LUBUK LARANGAN DALAM PENGELOLAAN SUMBERDAYA PERIKANAN PERAIRAN UMUM






I.         Pendahuluan

Sumberdaya perikanan tidak hanya mempunyai nilai ekonomi tapi juga memiliki nilai ekologi dan nilai sosial. Ketiga nilai ini saling terikat dan saling mempengaruhi dan turut andil dalam menciptakan perilaku manusia terhadap sumberdaya kelautan dan perikanan. Keberadaan sumberdaya sejatinya memang diperuntukkan untuk memenuhi kebutuhan hidup manusia. Namun, insting manusia yang cenderung mementingkan tujuan dan keinginan sesaat sering melahirkan perilaku yang lebih mementingkan nilai ekonomi ketimbang nilai ekologi dan nilai sosialnya. Padahal, dalam jangka waktu panjang, hilangnya salah satu nilai tersebut akan mengurangi nilai-nilai yang lain.

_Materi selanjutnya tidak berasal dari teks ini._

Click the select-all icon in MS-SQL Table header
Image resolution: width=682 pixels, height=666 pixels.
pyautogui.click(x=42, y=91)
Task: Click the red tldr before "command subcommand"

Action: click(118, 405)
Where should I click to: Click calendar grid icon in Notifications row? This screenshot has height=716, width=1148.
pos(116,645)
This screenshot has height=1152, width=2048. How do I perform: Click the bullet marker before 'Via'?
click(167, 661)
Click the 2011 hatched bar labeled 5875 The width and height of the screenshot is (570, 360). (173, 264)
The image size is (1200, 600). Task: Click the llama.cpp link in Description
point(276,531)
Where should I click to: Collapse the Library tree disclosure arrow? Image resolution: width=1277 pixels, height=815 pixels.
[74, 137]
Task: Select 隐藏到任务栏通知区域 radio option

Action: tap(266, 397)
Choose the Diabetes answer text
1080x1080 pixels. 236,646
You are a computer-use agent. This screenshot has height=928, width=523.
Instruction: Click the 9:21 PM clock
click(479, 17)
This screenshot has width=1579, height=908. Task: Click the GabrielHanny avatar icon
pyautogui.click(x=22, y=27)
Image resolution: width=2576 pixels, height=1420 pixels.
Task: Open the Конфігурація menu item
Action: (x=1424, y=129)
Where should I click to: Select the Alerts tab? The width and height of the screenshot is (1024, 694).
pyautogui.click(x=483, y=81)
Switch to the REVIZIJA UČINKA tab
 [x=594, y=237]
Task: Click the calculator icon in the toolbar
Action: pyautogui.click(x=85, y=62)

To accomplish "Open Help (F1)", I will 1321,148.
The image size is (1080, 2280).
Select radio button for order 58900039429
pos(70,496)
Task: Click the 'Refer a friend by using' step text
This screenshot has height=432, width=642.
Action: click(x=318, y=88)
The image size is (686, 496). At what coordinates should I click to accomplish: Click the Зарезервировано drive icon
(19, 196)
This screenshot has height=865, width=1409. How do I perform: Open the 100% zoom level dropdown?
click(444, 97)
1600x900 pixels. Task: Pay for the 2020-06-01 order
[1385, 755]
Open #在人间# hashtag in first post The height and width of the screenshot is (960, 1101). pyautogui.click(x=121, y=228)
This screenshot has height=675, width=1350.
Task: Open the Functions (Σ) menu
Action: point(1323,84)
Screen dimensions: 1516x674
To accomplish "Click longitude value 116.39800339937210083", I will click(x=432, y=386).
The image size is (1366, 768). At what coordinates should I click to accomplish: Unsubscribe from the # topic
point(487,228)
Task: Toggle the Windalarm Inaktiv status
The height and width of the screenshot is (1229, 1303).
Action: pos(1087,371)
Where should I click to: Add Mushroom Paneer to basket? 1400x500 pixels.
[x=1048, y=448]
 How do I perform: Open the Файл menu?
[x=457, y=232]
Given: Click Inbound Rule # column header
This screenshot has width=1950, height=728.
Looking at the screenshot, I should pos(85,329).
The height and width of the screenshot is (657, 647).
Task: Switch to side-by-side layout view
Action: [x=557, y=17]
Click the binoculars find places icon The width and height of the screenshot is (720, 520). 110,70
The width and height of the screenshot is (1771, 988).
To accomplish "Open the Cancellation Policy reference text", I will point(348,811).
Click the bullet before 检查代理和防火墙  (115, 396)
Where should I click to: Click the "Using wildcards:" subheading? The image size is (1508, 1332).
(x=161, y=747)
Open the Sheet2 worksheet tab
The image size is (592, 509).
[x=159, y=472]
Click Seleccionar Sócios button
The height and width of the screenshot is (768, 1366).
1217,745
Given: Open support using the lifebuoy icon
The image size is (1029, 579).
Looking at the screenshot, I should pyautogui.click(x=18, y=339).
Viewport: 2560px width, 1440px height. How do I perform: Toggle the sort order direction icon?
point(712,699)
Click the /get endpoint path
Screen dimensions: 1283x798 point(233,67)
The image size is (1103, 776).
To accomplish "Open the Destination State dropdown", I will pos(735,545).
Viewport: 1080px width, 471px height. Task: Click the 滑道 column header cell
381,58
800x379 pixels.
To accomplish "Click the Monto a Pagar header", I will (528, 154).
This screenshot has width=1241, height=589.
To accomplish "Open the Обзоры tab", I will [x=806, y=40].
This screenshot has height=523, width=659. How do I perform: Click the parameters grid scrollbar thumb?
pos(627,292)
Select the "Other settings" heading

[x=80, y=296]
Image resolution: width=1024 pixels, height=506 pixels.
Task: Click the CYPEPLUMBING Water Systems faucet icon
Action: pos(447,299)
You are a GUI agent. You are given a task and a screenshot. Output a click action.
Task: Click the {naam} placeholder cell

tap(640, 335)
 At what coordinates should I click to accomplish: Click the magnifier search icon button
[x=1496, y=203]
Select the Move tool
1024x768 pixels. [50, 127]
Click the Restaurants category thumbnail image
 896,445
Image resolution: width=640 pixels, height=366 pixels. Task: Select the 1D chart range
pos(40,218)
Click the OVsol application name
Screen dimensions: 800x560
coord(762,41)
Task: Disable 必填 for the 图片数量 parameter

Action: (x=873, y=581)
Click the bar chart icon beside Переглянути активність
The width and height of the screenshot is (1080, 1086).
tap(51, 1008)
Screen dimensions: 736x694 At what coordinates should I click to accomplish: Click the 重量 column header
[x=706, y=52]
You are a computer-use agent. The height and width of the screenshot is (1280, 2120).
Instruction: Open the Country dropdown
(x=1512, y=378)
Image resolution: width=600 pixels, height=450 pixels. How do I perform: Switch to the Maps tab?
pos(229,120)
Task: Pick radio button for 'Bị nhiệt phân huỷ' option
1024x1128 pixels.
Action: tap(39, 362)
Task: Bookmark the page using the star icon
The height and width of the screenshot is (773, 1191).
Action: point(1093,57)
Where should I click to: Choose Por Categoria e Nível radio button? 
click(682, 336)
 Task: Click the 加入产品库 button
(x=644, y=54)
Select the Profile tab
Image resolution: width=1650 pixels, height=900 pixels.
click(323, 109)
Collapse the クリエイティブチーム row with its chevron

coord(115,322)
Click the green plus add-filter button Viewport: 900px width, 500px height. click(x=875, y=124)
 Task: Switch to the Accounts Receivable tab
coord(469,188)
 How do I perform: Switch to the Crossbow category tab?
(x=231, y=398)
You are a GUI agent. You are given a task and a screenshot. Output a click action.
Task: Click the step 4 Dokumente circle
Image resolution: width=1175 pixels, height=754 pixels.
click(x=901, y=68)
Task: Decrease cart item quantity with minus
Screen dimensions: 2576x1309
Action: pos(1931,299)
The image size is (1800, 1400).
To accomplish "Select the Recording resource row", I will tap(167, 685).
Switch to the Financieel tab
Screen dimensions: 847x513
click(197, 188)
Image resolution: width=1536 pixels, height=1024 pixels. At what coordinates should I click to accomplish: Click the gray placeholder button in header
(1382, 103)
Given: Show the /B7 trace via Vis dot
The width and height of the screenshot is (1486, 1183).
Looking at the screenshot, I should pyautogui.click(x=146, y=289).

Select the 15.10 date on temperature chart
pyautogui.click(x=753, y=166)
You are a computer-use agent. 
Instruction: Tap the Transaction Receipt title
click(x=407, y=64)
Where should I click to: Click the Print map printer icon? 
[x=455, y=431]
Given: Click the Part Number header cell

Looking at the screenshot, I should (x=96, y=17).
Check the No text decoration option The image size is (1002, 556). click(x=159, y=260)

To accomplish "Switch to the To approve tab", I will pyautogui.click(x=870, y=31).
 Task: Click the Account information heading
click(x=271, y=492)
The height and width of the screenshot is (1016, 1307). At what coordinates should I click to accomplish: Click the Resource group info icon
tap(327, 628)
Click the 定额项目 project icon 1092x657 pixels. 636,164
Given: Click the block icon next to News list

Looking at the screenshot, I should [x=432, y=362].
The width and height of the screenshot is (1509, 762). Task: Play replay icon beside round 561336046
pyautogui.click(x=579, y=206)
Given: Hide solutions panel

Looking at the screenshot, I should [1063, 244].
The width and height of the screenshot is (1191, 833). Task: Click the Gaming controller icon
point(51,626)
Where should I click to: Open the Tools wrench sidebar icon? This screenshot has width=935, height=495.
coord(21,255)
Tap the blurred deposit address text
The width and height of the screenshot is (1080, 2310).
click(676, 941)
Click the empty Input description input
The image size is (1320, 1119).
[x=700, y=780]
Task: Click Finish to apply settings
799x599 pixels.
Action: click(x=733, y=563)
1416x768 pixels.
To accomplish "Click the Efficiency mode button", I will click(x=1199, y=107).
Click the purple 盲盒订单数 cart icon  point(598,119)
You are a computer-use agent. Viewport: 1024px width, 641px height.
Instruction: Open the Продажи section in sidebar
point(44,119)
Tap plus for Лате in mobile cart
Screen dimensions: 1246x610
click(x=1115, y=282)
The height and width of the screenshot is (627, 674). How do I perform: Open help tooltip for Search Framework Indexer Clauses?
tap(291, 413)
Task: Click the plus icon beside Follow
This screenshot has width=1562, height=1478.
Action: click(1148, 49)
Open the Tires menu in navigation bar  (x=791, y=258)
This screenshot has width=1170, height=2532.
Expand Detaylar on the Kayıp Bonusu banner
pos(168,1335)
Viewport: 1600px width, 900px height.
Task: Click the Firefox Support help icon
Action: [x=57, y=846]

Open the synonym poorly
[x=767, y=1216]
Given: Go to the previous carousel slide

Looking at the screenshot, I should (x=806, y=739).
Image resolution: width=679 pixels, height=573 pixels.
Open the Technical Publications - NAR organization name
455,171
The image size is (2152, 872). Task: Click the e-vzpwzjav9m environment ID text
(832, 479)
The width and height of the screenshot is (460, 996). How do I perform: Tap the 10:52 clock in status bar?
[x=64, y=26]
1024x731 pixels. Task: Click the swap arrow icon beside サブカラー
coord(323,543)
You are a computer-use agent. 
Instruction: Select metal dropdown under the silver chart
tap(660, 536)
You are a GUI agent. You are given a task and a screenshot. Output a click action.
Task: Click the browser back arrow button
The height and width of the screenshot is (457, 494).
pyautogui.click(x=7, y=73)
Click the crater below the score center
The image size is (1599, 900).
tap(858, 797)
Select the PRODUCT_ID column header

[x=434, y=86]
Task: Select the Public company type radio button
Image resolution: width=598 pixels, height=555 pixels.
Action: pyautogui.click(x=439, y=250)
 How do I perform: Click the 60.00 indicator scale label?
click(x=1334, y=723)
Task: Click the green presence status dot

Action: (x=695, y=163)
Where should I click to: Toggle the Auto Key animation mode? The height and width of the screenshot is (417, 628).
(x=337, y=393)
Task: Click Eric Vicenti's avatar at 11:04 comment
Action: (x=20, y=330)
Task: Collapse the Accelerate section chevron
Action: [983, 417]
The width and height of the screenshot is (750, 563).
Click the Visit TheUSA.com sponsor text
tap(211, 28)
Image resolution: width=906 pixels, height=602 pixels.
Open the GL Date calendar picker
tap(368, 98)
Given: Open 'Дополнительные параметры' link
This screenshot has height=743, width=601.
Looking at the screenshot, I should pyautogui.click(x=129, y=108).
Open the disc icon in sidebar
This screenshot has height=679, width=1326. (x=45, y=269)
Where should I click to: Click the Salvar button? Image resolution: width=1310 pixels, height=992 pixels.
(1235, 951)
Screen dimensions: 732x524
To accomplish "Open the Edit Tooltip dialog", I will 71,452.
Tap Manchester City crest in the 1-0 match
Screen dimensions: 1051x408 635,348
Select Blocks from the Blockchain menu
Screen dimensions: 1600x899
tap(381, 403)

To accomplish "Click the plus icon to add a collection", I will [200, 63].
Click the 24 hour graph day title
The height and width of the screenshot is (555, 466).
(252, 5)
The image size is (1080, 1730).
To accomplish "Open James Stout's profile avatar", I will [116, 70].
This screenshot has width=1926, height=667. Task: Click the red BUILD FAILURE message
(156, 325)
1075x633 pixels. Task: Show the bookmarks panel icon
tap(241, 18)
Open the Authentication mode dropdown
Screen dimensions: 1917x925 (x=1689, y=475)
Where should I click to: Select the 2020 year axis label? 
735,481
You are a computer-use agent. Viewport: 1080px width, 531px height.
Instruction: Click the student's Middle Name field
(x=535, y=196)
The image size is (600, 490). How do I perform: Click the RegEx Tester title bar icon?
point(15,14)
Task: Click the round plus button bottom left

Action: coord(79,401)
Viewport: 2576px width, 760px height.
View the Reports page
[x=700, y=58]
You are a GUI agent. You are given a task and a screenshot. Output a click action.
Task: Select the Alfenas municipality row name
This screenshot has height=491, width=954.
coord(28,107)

Salah satunya penyebab kerusakan sumberdaya perikanan adalah prilaku destruktif masyarakat baik dalam pemanfaat sumberdaya tersebut. Perilaku destruktif ini ditunjang oleh semakin majunya peradaban manusia dalam menciptakan teknologi yang dibungkus dengan kampanye modernisasi. Hilangnya beberapa species ikan di Sungai Brantas yang semula terdapat 17 species ikan air tawar pada tahun 2009 menjadi 11 species di tahun 2011 diindikasikan disebabkan oleh menurunnya kualitas air sungai dan berkurangnya habitat ideal bagi ikan (Anonymous, 2011).   Menurunnya kualitas air sungai menjadi penyebab utama berkurangnya jumlah habitat ideal bagi ikan, selain rusaknya fisik sungai.

Hal sama terjadi di Sungai Cisadane dan Sungai Ciliwung, Hadiaty (2010) mengungkapkan bahwa species ikan yang berada di DAS Ciliwung dari hulu sampai hilir sudah mulai punah. Dari 187 jumlah species yang tersisa kini hanya 15 species. Sedangkan di DAS Cisadane dari 135 jenis ikan yang ada kini hanya tinggal 38 jenis saja.



Kondisi ini diakibatkan oleh perilaku masyarakat  pemanfaat  sungai  baik  di  daerah aliran  sungai  maupun  yang  jauh  dari  daerah aliran sungai seperti aktifitas penambangan pasir, pembuangan limbah industri dan rumah tangga, penggunaan alat tangkap ikan yang tidak ramah lingkungan, dll. Selain itu political will yang bias darat menyebabkan daerah aliran sungai tidak menjadi prioritas pembangunan.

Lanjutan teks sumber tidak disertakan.